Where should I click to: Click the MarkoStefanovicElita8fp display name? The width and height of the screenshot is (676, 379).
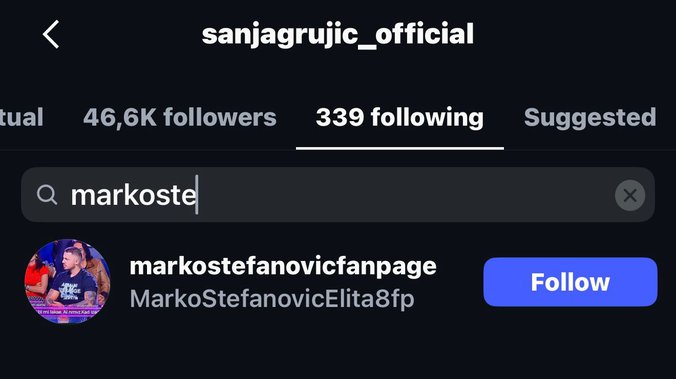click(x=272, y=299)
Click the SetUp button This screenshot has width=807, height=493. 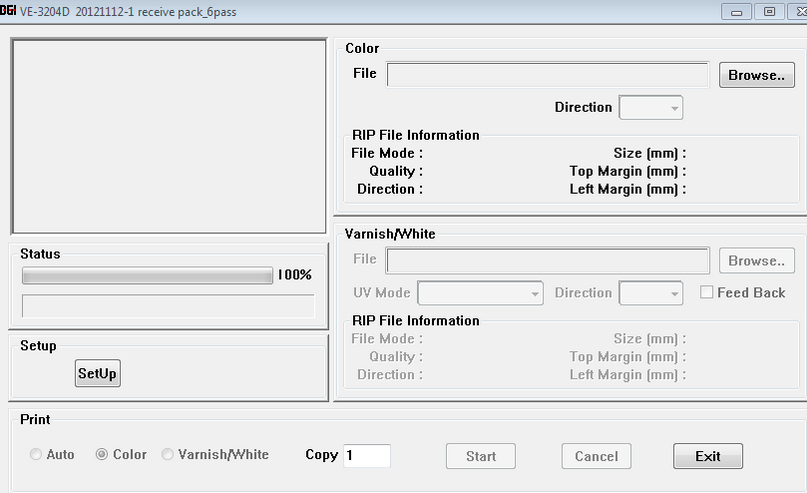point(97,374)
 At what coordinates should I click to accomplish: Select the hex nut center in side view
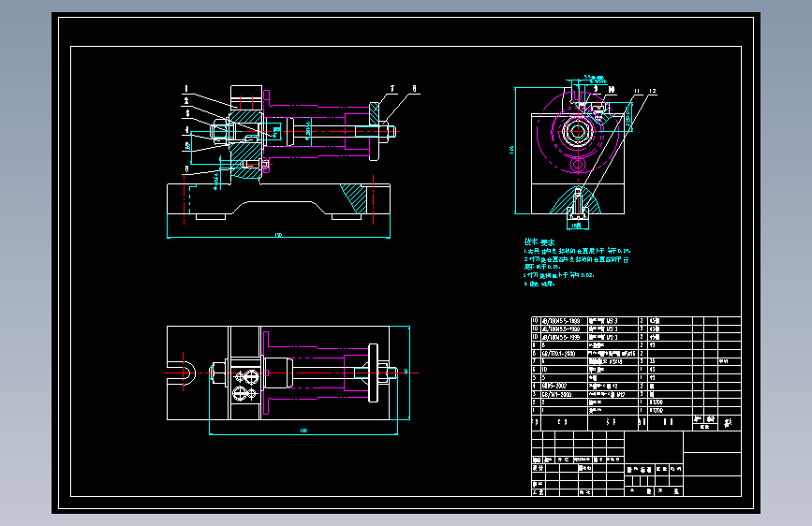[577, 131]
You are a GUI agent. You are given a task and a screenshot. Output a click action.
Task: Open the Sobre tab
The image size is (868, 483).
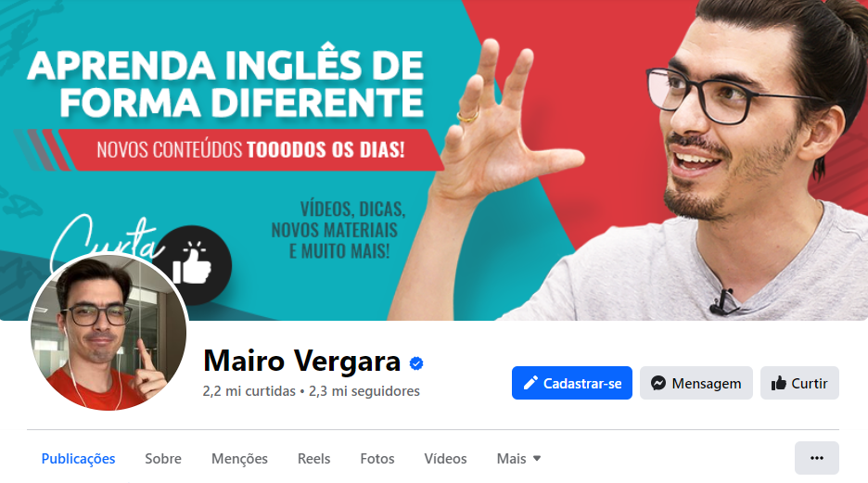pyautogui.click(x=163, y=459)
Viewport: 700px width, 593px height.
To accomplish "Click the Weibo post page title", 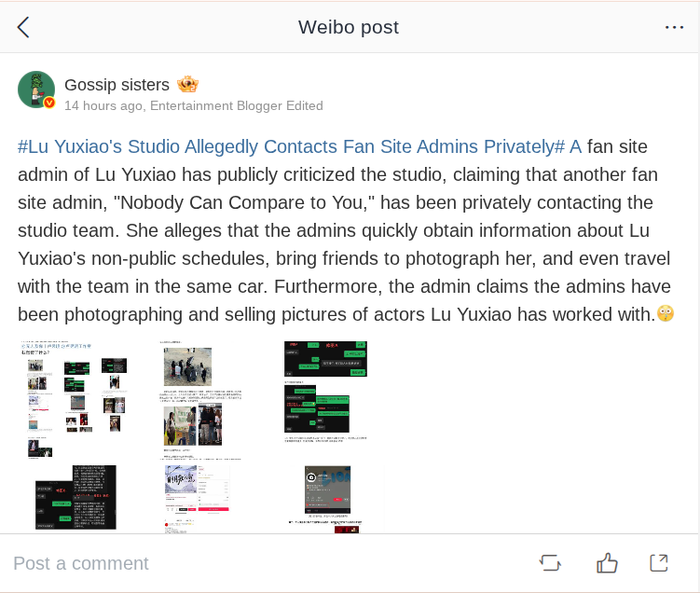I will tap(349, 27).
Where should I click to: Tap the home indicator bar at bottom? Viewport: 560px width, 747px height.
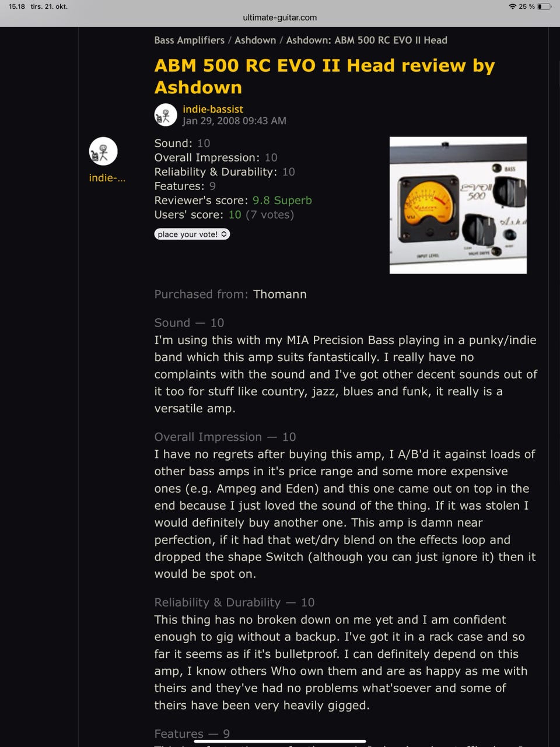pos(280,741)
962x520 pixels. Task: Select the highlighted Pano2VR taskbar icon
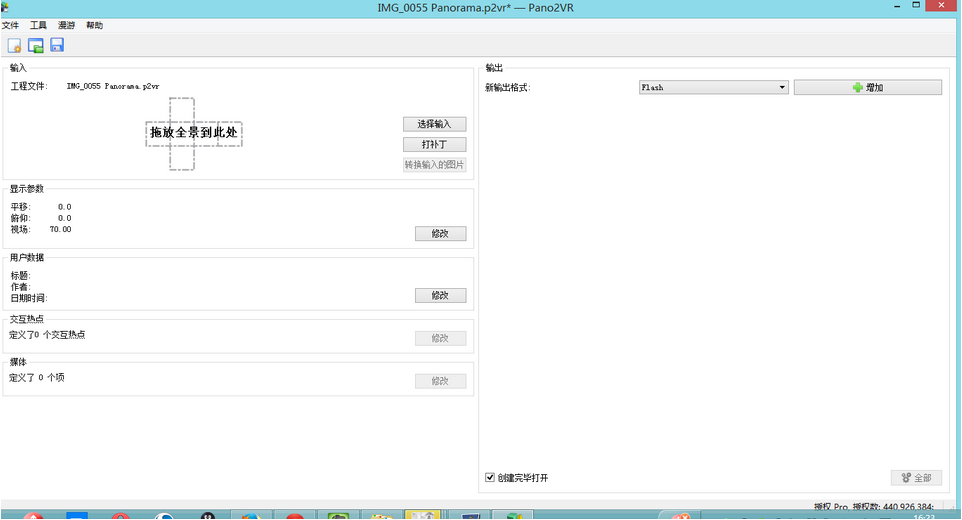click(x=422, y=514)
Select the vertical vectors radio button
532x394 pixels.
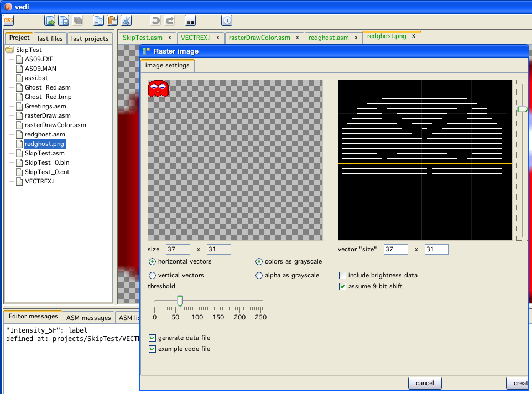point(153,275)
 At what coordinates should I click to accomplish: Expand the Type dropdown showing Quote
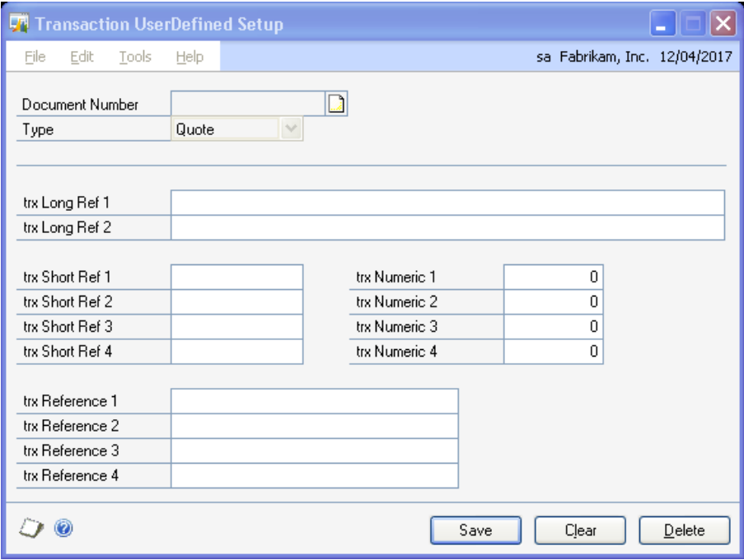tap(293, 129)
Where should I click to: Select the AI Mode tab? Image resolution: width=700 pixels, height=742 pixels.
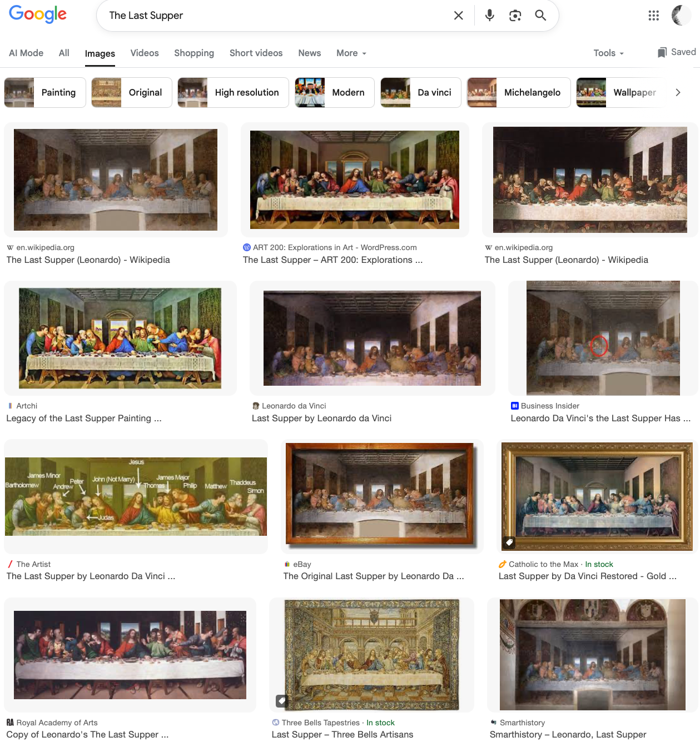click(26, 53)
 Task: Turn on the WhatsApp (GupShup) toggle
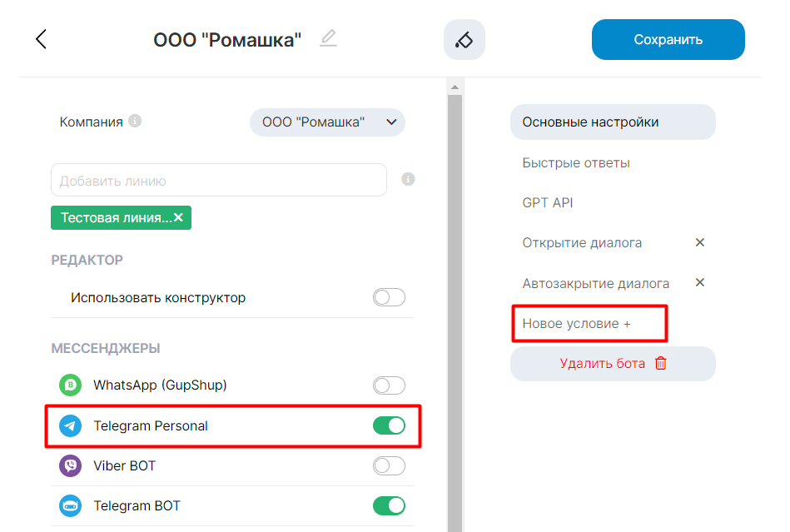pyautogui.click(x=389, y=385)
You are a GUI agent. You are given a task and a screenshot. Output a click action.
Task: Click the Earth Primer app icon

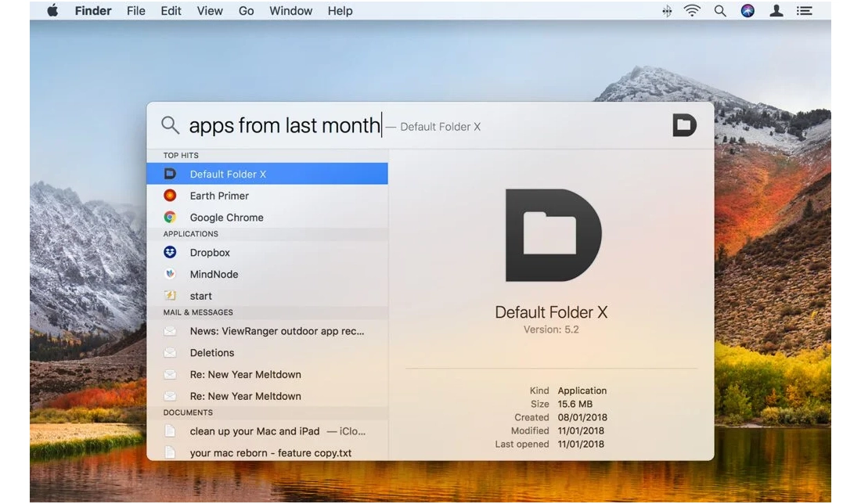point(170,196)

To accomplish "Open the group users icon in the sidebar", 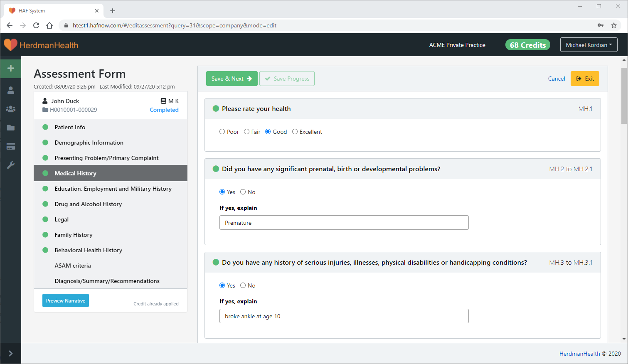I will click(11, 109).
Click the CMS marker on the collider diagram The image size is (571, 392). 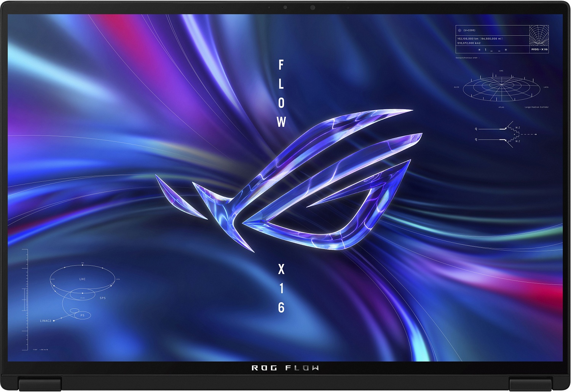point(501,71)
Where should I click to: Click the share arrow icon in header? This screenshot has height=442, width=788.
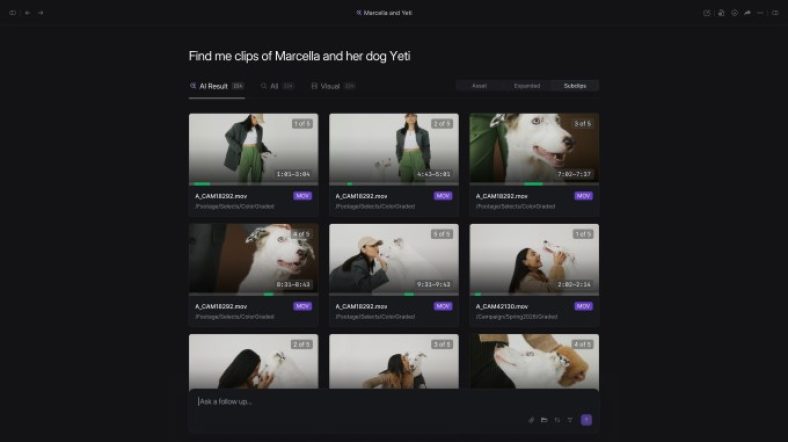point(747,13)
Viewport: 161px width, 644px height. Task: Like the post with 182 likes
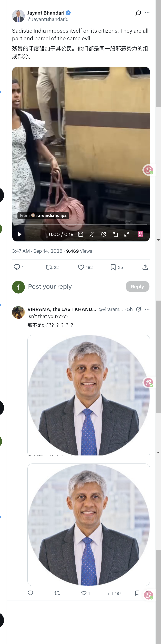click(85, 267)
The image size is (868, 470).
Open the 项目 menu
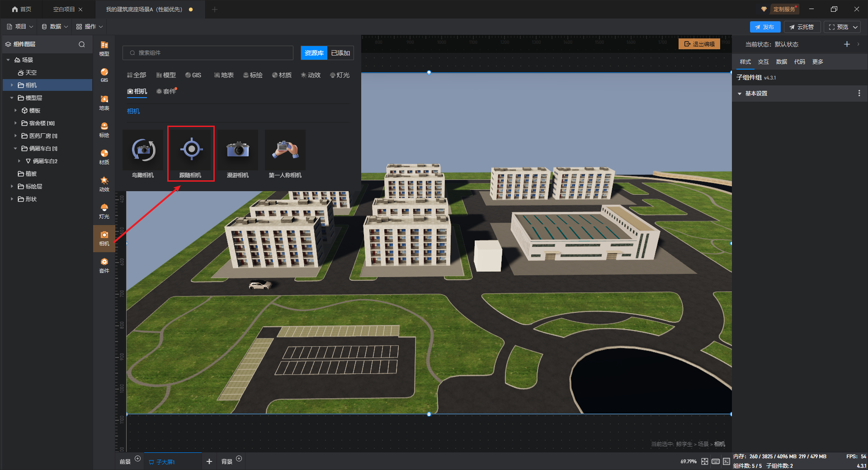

### WHAT IS REQUIRED
With every picture left out, print exactly the lines from the one containing "Viewport: 161px width, 644px" through the final line of the material above.

### TASK SOLUTION
Viewport: 161px width, 644px height. Task: Like the post with 182 likes
click(85, 267)
The image size is (868, 470).
Open the 项目 menu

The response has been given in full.